Tension au Suriname avant le verdict du procès de l'ex-président
Le Suriname retient son souffle: la justice rend mercredi son verdict dans le procès en appel de l'ex-président Desi Bouterse, jugé pour l'assassinat de 15 opposants en 1982, qui mettra fin à un feuilleton judiciaire de 16 années mais pourrait générer des troubles.
L'audience a commencé à 9h00 (12h00 GMT) sans la présence de M. Bouterse, a constaté une journaliste de l'AFP.
Mercredi matin, les autorités avaient déployé un important dispositif policier dans le centre de Paramaribo près du tribunal. Il y avait peu ou pas de partisans de l'ancien président près du tribunal.
Les abords du tribunal ont été interdits au public pour éviter des regroupements et les écoles du secteur ont été fermées.
Certains craignent des troubles alors que des manifestations contre la vie chère ont dégénéré en émeutes en février.
"Avant une décision cruciale pour la nation, le gouvernement a annoncé que tout serait mis en œuvre pour maintenir le calme, l'ordre et la sécurité", dans un communiqué publié dans la nuit.
"Pour assurer la sécurité, la police sera présente (...) Le gouvernement comprend l'impact émotionnel de cette affaire et appelle à l'unité, à la responsabilité et au respect de l'État de droit. La société est invitée à aborder le verdict avec calme, pour la paix et la tranquillité", conclut le communiqué.

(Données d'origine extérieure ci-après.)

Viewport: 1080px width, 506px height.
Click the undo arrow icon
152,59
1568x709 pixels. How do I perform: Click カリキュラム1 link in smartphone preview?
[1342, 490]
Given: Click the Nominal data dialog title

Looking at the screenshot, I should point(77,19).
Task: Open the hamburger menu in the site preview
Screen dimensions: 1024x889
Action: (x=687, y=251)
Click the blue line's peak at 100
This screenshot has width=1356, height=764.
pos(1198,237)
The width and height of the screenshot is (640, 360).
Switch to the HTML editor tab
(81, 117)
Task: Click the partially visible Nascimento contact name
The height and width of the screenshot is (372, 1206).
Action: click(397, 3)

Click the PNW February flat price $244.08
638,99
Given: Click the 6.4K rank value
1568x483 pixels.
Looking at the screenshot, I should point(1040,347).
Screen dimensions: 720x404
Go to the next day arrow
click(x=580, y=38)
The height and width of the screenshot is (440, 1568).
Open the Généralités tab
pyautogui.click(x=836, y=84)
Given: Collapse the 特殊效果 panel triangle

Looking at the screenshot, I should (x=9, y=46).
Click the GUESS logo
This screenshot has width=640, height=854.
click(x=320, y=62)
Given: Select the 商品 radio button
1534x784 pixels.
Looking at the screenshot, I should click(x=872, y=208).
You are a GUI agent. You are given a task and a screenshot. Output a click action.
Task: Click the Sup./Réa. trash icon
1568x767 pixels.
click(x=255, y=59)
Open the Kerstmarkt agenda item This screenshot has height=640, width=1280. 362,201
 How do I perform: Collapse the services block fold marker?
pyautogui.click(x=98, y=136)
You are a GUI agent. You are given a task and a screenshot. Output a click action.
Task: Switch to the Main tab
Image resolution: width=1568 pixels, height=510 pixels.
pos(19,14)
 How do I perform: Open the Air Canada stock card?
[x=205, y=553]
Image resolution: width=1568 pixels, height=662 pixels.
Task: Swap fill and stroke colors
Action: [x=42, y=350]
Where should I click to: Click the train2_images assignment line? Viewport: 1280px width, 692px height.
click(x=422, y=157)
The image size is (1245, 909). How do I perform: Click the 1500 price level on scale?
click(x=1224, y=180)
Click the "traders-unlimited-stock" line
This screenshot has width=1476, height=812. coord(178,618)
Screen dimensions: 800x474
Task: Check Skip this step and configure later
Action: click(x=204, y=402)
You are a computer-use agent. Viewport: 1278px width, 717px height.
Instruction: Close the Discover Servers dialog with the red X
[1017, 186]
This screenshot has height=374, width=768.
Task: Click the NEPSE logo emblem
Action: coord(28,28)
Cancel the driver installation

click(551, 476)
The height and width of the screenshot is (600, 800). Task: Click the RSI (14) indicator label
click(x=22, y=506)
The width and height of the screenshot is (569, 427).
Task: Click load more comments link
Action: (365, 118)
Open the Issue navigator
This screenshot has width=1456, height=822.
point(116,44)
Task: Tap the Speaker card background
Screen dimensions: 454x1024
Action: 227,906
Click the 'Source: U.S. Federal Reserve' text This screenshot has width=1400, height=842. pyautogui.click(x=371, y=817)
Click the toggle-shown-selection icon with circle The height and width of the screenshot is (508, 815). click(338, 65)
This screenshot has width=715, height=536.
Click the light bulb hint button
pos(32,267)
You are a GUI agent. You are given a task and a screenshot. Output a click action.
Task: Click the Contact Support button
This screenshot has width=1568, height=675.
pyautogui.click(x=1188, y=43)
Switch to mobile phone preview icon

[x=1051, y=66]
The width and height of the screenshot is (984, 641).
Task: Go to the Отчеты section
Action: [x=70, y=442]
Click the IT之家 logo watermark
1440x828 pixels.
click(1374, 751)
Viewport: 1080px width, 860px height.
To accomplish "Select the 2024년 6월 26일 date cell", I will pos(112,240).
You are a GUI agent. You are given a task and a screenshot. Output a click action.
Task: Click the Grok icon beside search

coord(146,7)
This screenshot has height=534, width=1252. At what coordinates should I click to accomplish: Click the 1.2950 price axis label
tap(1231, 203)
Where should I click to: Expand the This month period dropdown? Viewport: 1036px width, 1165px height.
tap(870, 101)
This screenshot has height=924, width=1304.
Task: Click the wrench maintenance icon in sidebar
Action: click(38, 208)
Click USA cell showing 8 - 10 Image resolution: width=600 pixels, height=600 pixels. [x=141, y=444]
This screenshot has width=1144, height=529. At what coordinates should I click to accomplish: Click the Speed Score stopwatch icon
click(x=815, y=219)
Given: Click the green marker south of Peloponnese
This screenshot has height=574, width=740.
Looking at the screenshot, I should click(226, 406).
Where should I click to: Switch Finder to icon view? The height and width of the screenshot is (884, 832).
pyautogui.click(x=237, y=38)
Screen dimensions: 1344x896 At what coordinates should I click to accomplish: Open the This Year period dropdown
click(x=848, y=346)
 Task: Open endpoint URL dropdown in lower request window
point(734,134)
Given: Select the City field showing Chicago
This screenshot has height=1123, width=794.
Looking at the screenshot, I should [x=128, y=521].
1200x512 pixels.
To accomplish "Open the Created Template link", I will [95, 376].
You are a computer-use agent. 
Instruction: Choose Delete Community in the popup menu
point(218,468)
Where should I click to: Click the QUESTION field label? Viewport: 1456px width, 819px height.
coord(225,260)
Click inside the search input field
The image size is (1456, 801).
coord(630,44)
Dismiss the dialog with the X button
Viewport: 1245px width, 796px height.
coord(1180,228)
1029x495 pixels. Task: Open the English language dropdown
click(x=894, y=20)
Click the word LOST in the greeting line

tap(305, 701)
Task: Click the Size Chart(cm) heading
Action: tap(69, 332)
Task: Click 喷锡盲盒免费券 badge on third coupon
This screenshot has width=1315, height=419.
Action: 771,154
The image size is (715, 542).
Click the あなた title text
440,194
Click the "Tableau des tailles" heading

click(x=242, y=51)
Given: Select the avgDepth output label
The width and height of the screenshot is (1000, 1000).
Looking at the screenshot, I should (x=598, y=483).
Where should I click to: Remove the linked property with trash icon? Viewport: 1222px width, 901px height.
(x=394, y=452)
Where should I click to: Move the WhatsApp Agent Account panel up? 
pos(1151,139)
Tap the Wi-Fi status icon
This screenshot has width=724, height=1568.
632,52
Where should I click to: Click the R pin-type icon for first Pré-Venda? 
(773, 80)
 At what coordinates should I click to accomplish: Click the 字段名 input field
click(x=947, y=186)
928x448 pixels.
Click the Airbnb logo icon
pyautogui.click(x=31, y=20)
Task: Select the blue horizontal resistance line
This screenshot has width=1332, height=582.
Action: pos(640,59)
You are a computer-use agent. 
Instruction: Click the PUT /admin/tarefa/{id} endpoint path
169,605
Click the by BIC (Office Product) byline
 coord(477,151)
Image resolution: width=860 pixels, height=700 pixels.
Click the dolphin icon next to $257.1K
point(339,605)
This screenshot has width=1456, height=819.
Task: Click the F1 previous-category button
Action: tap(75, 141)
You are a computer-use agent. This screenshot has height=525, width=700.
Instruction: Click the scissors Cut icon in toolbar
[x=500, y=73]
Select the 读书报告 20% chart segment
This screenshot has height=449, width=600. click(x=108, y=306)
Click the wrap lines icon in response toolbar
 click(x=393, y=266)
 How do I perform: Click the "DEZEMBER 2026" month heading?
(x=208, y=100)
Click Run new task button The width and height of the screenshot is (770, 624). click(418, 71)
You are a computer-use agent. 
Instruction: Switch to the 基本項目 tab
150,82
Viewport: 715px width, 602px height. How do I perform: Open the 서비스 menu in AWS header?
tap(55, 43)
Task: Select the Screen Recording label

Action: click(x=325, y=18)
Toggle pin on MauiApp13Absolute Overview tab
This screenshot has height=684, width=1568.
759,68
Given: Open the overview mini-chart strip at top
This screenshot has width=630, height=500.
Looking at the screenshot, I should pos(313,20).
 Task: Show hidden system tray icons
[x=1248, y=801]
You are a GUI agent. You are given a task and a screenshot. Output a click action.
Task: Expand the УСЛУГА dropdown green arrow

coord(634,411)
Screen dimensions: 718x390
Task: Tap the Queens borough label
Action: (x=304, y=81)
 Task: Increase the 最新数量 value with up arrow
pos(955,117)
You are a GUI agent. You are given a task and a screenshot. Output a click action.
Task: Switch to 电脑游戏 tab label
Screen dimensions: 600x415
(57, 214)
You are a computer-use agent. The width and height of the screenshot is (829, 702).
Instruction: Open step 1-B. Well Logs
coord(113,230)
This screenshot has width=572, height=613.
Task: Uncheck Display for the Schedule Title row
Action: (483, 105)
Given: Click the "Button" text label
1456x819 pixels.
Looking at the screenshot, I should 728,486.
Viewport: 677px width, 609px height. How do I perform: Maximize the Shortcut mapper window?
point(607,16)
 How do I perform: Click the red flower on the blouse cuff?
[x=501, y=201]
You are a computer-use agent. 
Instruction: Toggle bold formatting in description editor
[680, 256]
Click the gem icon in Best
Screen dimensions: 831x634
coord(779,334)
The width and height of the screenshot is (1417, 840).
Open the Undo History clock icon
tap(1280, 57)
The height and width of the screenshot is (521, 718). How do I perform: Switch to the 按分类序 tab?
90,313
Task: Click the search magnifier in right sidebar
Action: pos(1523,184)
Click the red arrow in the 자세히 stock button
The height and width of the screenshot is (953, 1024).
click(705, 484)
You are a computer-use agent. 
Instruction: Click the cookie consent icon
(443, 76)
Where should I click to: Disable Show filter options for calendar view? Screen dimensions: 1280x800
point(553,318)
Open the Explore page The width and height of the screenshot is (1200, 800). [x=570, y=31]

Desi Bouterse, 78 ans, avait été condamné, en première instance en 2019, à 20 ans de prison pour l'exécution par balles de 15 personnes -avocats, journalistes, hommes d'affaires, militaires- en décembre 1982, deux ans après avoir pris le pouvoir à la suite d'un coup d'Etat.
"Il s'agit du procès le plus important de l'histoire du Suriname", a déclaré Reed Brody, de la Commission internationale de juristes.
"Le fait qu'une décision finale soit rendue, après tant de retards et de détours, est un hommage au courage et à l'indépendance des juges surinamais, à la persévérance des familles des victimes et à la résilience de l'État de droit", a-t-il ajouté.
La procédure a commencé en 2007.
L'avocate générale du Suriname a de nouveau requis 20 ans de prison contre M. Bouterse. Son avocat a plaidé l'acquittement. M. Bouterse avait comparu libre lors du procès en appel entamé en juillet 2022.
En cas de condamnation, M. Bouterse aura épuisé tous les recours judiciaires mais il lui restera la possibilité de solliciter une grâce.
En juillet, l'ancien président, très populaire notamment dans les classes les plus pauvres, avait déclaré: "Quel qu'il soit (le verdict), je suis prêt. Parce que je suis convaincu que l'autre juge (Dieu) m'acquittera à 100 %".
Samedi, des milliers de ses partisans se sont rassemblés au siège de son parti pour lui exprimer leur soutien avec le slogan "Free Bouta" ("Libérez Bouta"), son surnom.
- Cela peut "déraper" -
"Boss Bouterse, vous n'irez nulle part. S'ils le veulent, ils peuvent venir vous arrêter chez vous. J'aimerais bien voir cela arriver", lui a lancé un des ses partisans.
Dans son discours samedi, M. Bouterse a lui appelé au calme: "Ne semons pas la pagaille, nous sommes des gens civilisés. Nous allons tenir jusqu'aux élections de 2025".
Mais, il a toutefois souligné que "les choses peuvent déraper ici", allusion à de possibles troubles que pourraient provoquer son incarcération.
M. Bouterse a également mis en garde les juges: "j'espère que la juge fera preuve de bon sens" et que sa décision n'aura pas "de conséquences pour le pays".
Les proches des victimes eux espèrent une condamnation. "Puisse ce moment du jugement marquer non seulement la fin d'une procédure judiciaire, mais aussi le début d'une nouvelle phase de notre histoire", avait déclaré Sunil Oemrawsingh, président de la Fondation 8 décembre 1982, lors de la cérémonie anniversaire.
Auteur de deux coups d'Etat, Desi Bouterse, ancien homme fort de l'armée, a été élu président du Suriname en 2010 et l'est resté jusqu'en 2020.
Après sa condamnation à 11 ans de prison en 1999, Interpol avait émis un mandat d'arrêt contre lui aux Pays-Bas pour trafic de cocaïne. Son statut de dirigeant l'a protégé de l'extradition.